Data Warehouse design for reporting against data for many time zones
I've solved this by having a very simple calendar table - each year has one row per supported time zone, with the standard offset and the start datetime / end datetime of DST and its offset (if that time zone supports it). Then an inline, schema-bound, table-valued function that takes the source time (in UTC of course) and adds/subtracts the offset.

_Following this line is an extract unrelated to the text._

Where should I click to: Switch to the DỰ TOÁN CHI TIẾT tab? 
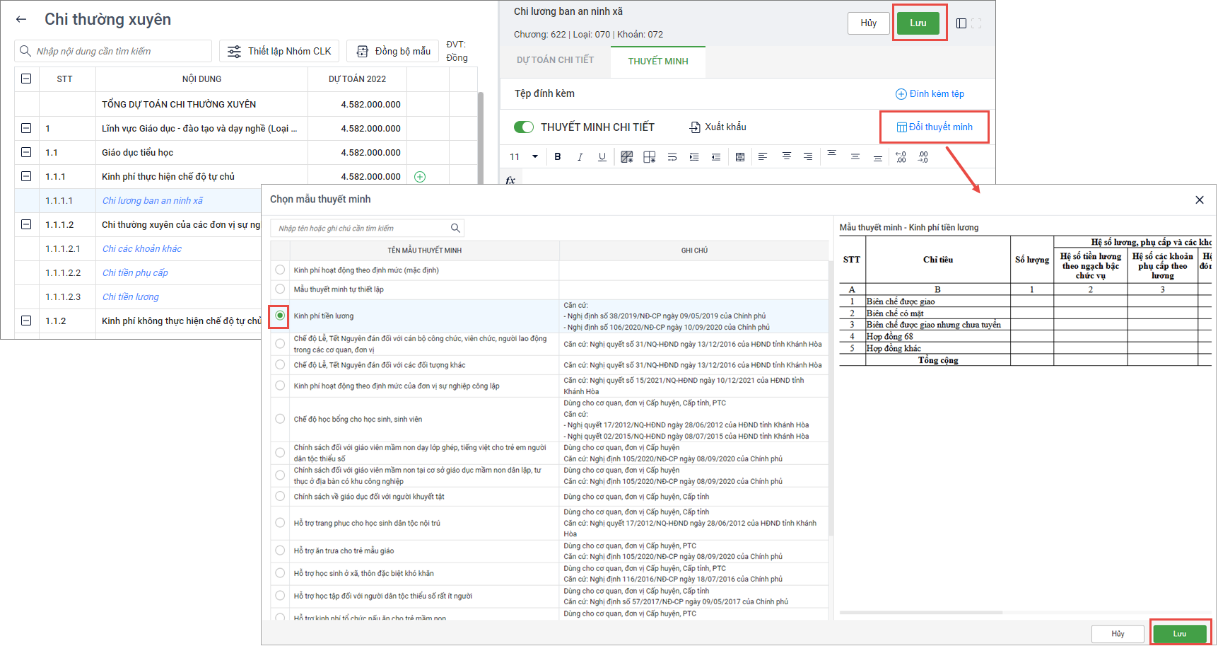(x=555, y=60)
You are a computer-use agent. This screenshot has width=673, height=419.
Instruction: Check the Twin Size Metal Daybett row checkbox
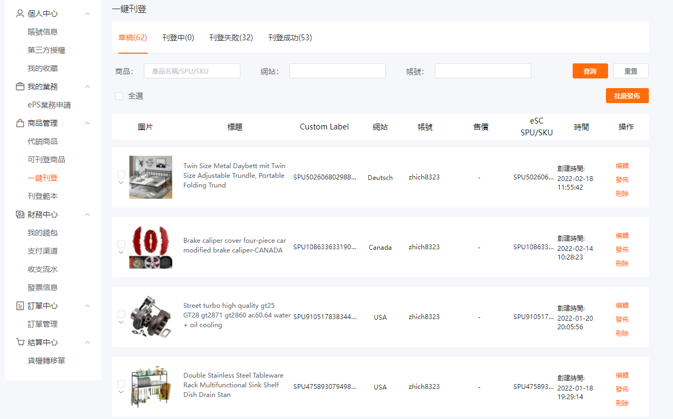(121, 175)
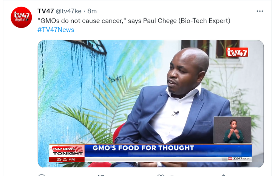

This will obviously never perform extremely well if you are reporting against a large portion of data; partitioning might seem to help, but you will still have cases where the last few hours in one year or the first few hours in the next year actually belong to a different year when converted to a specific time zone - so you can never get true partition isolation, except when your reporting range does not include December 31 or January 1.

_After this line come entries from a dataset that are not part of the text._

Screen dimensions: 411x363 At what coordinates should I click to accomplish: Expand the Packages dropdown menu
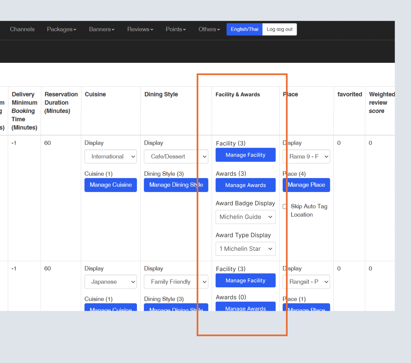coord(61,29)
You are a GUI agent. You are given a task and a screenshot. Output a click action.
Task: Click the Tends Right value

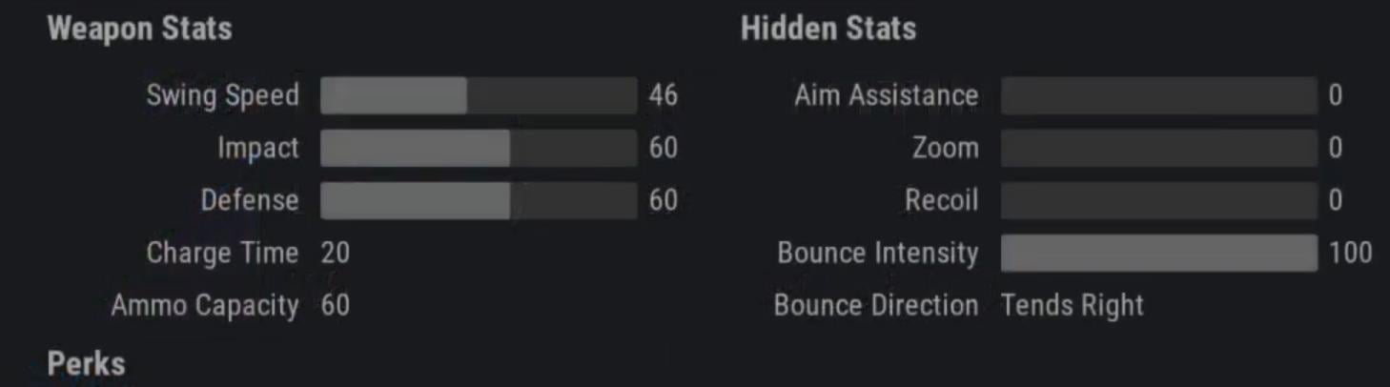pyautogui.click(x=1072, y=305)
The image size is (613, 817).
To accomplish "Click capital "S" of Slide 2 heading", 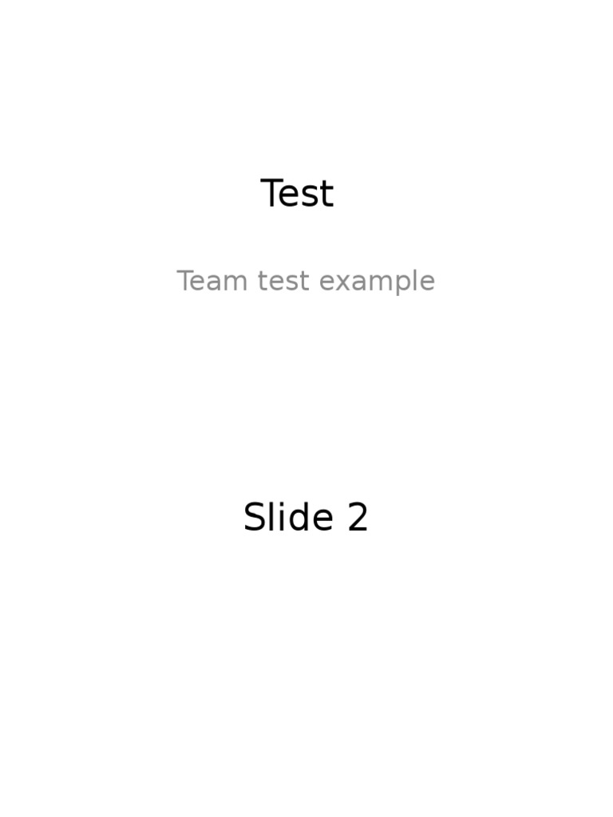I will [254, 518].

There are a couple of weird edge cases you need to consider:
2014-11-02 05:30 UTC and 2014-11-02 06:30 UTC both convert to 01:30 AM in the Eastern time zone, for example (one for the first time 01:30 was hit locally, and then one for the second time when the clocks rolled back from 2:00 AM to 1:00 AM, and another half hour elapsed). So you need to decide how to handle that hour of reporting - according to UTC, you should see double the traffic or volume of whatever you're measuring once those two hours get mapped to a single hour in a time zone that observes DST. This can also play fun games with sequencing of events, since something that logically had to happen after something else could appear to happen before it once the timing is adjusted to a single hour instead of two. An extreme example is a page view that happened at 05:59 UTC, then a click that happened at 06:00 UTC. In UTC time these happened a minute apart, but when converted to Eastern time, the view happened at 1:59 AM, and the click happened an hour earlier.

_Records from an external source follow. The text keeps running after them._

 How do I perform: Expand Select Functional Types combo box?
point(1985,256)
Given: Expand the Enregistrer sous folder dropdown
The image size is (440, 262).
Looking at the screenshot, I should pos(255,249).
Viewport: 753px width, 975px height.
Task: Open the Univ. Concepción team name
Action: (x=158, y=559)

2014-03-09 02:30 never happens in the USA. This is because at 2:00 AM we roll the clocks forward to 3:00 AM. So likely you will want to raise an error if the user enters such a time and asks you to convert that to UTC, or design your form so that users can't pick such a time.
Even with those edge cases in mind, I still think you have the right approach: store the data in UTC. Much easier to map data to other time zones from UTC than from some time zone to some other time zone, especially when different time zones start / end DST on different dates, and even the same time zone can switch using different rules in different years (for example the U.S. changed the rules 6 years ago or so).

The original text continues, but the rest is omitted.